Oklahoma's attorney general, Scott Pruitt, said Oklahoma would now set execution dates for the three inmates, Richard Glossip, Benjamin Cole and John Grant.

"State officials act deliberately and thoughtfully in carrying out this responsibility," he said in a statement. "This marks the 8th time a court has reviewed and upheld as constitutional the lethal injection protocol used by Oklahoma."

Challengers argued because midazolam was not a barbituate, it failed to cause a coma-like state, leaving open the possibility that the other drugs injected afterward would cause an excruciating death. They had questioned Oklahoma's key expert witness who defended the use of the drug but seemed to rely on the website, www.drugs.com.

Sister Sister Helen Prejean tweeted: "The Supreme Court's decision in Glossip v. Gross allows for continued experimentation on death row inmates. The drug doesn't work."

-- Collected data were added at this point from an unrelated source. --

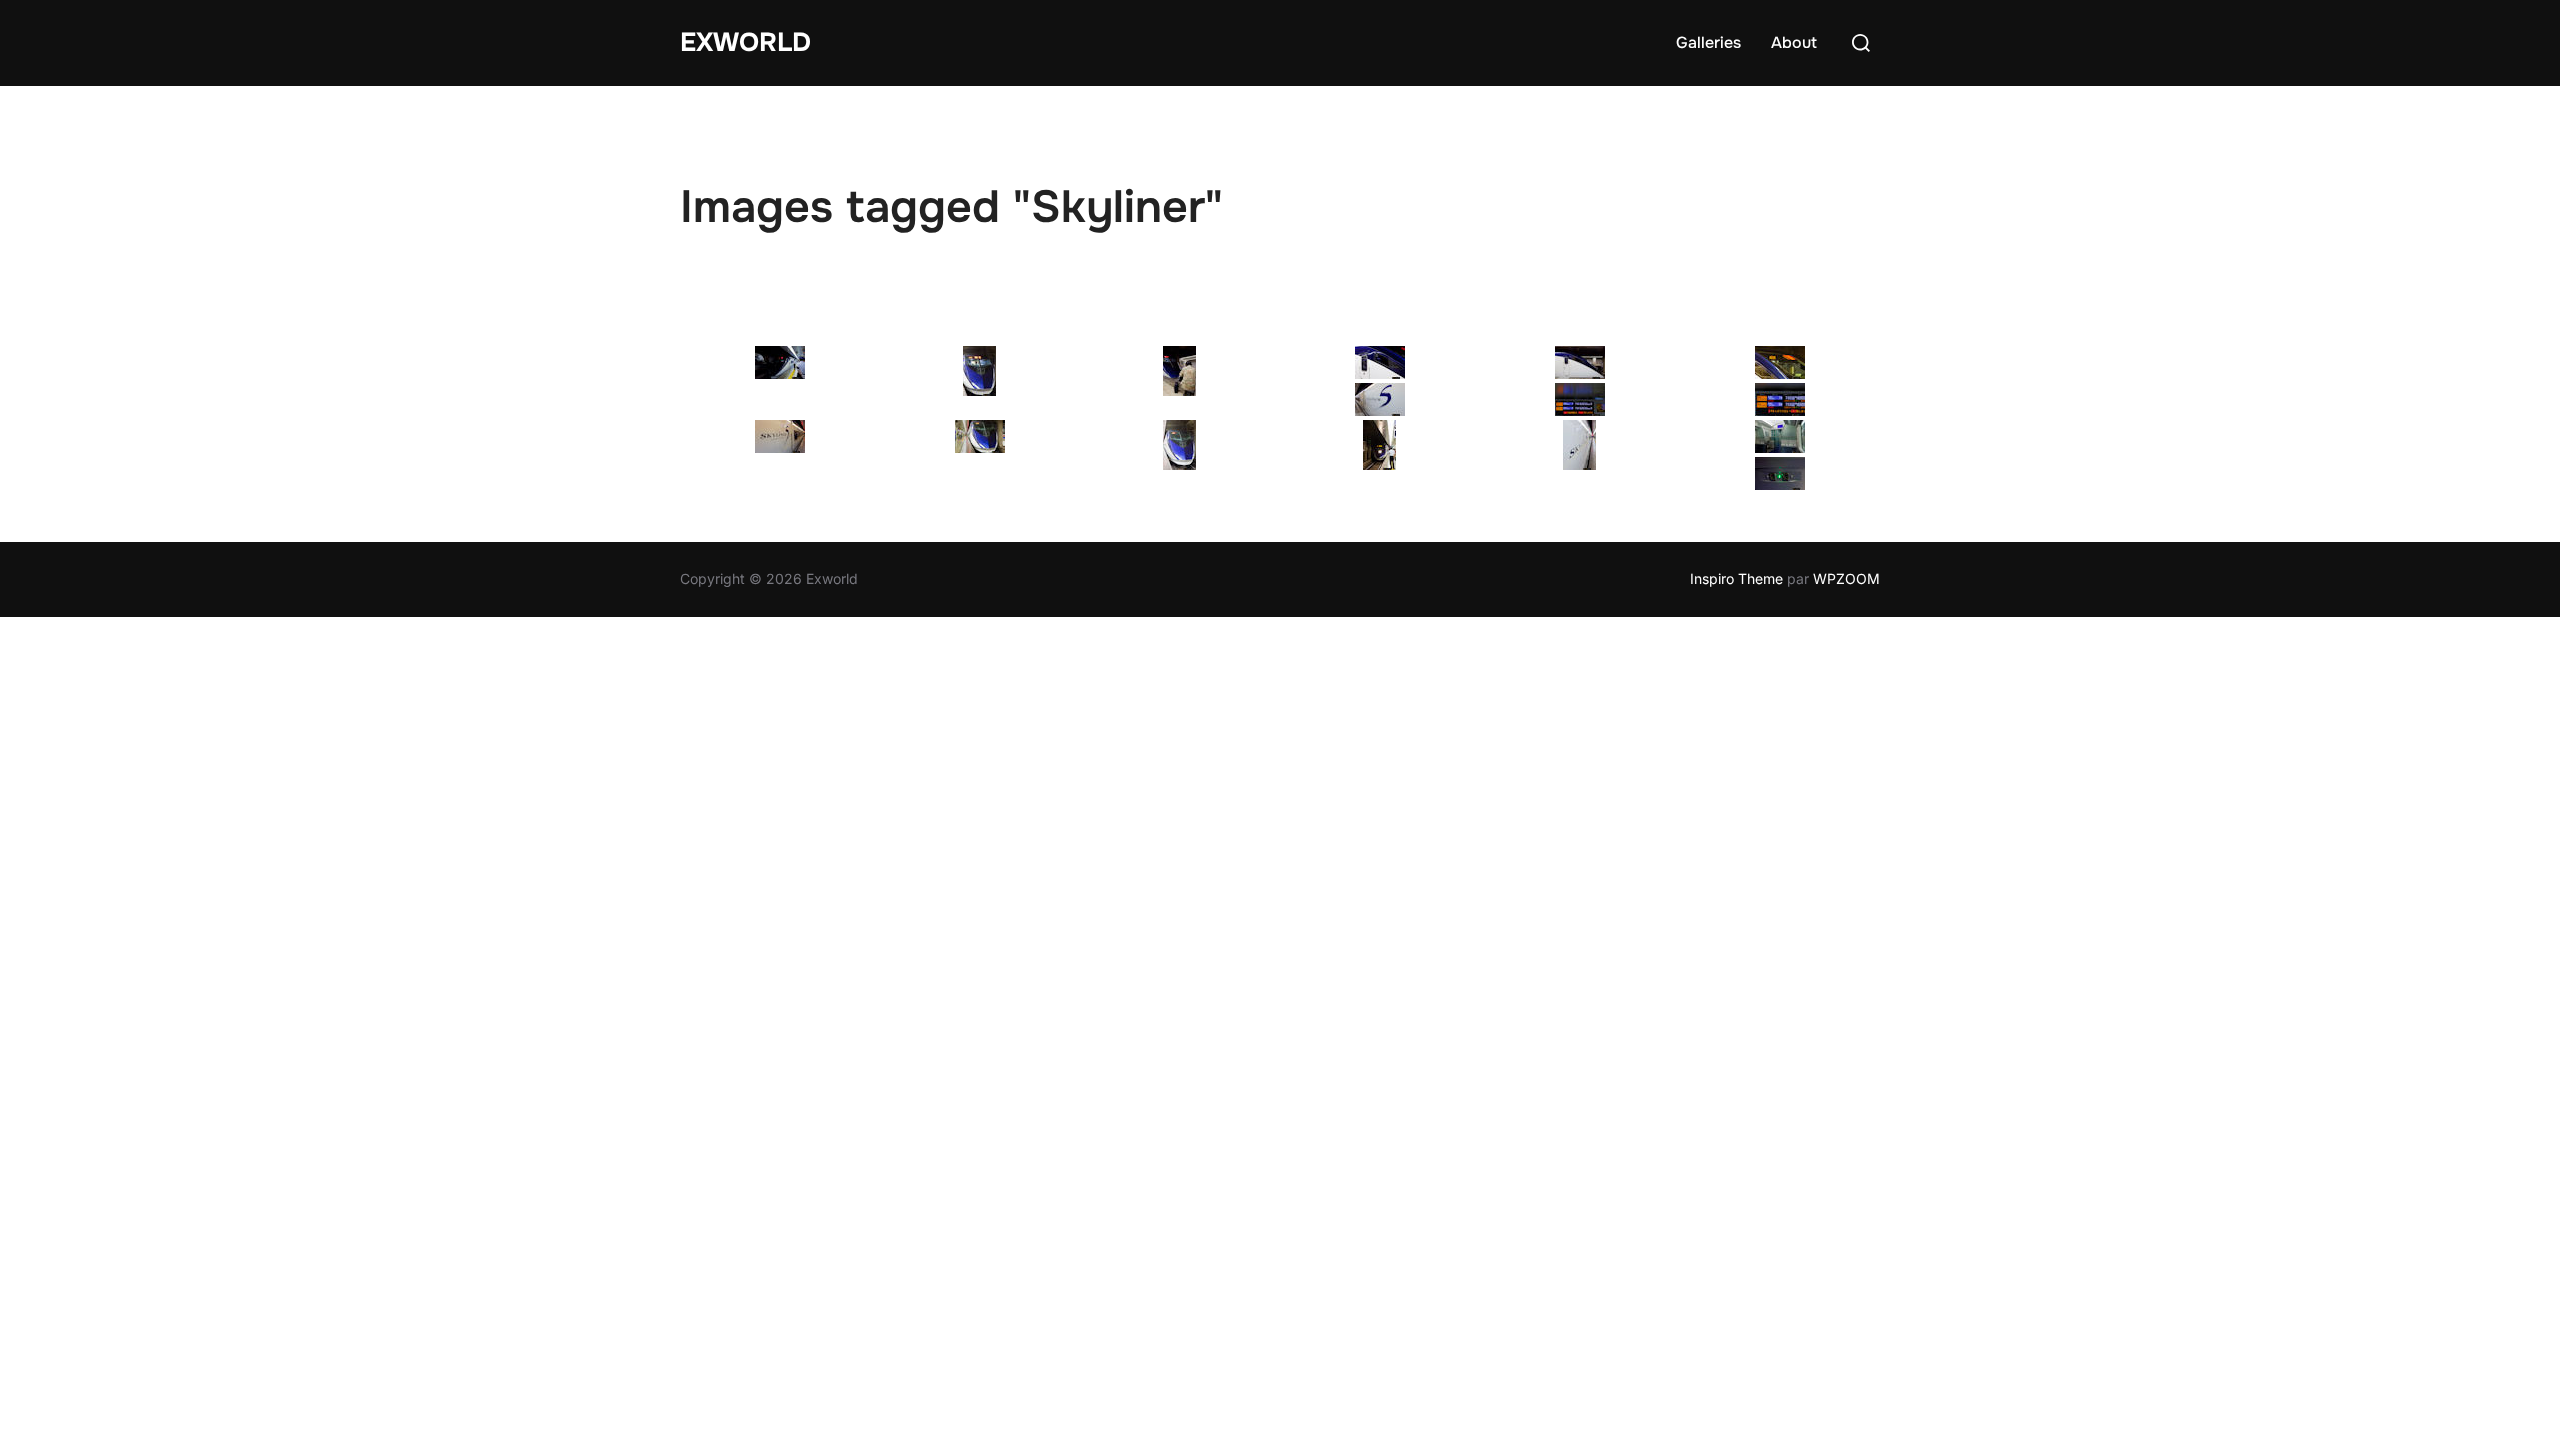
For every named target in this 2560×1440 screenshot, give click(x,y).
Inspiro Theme (1736, 578)
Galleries (1708, 42)
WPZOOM (1846, 578)
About (1794, 42)
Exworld (745, 42)
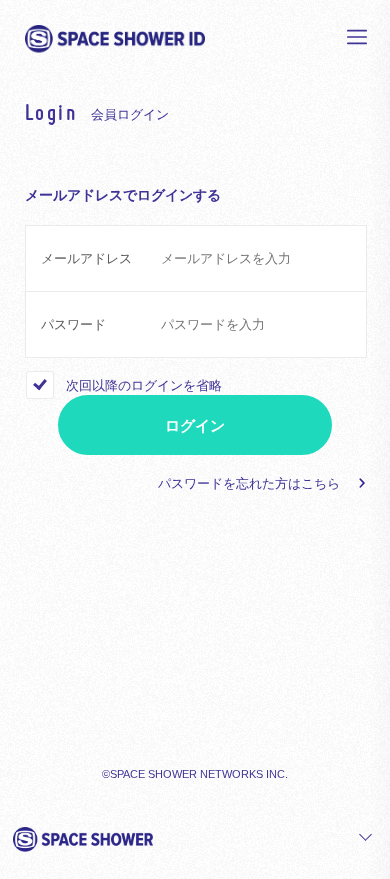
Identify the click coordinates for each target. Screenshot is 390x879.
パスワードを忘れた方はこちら (249, 483)
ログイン (195, 425)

In a dissent, Justice Sonia Sotomayor wrote, "Under the court's new rule, it would not matter whether the state intended to use midazolam, or instead to have petitioners drawn and quartered, slowly tortured to death, or actually burned at the stake."

The hearing in the case took place a year after a botched execution in Oklahoma captured attention. The prisoner, Clayton D. Lockett, regained consciousness and as he writhed and moaned prison, officials tried to stop the execution. He died after 43 minutes. State officials later said the intravenous line was inserted improperly.

2 other executions, of Joseph Wood in Ohio and Dennis McGuire in Arizona, took longer than expected and the inmates were heard gasping.

"I think a lot of the questions about lethal injection will remain because I think states have an interest in not engaging in torture under their own state constitutions," Stubbs said. "And I fully expect that defendants will continue to challenge unconstitutional methods or methods that are torturous."

Stubbs said she hoped that states would stop using midazolam. If they do not, the country will see more botched executions, she said.

"There's no reason to have any confidence in midazolam working," she said. "And nothing the Supreme Court today says changes that."

The case was the 1st the Supreme Court has considered on lethal injections since 2008. At that time, it found that a 3-drug combination in which the barbituate sodium thiopental was the 1st to be injected was constitutional.

States have had trouble obtaining some of the drugs because manufacturers have refused to sell them for use in executions.

Most states used a 3-drug combination until 2009, but after shortages developed they turned to a variety of methods, according to the Death Penalty Information Center. 8 states, among them Texas, use a single dose of an anesthetic. 14 states have used pentobarbital and another 5 plan to use it; 9 states have used or plan to use compounding pharmacies as an alternative to manufacturers.

A number of other states have looked at other ways to execute inmates - nitrogen gas asphyxiation in Oklahoma, the electric chair in Tennessee and a firing squad in Utah.

As for midazolam, Oklahoma, Florida, Ohio and Arizona have used it in 3- or 2-drug combinations, the Death Penalty Information Center says. Alabama, Arkansas, Louisiana and Virginia allow for midazolam, but have not used it.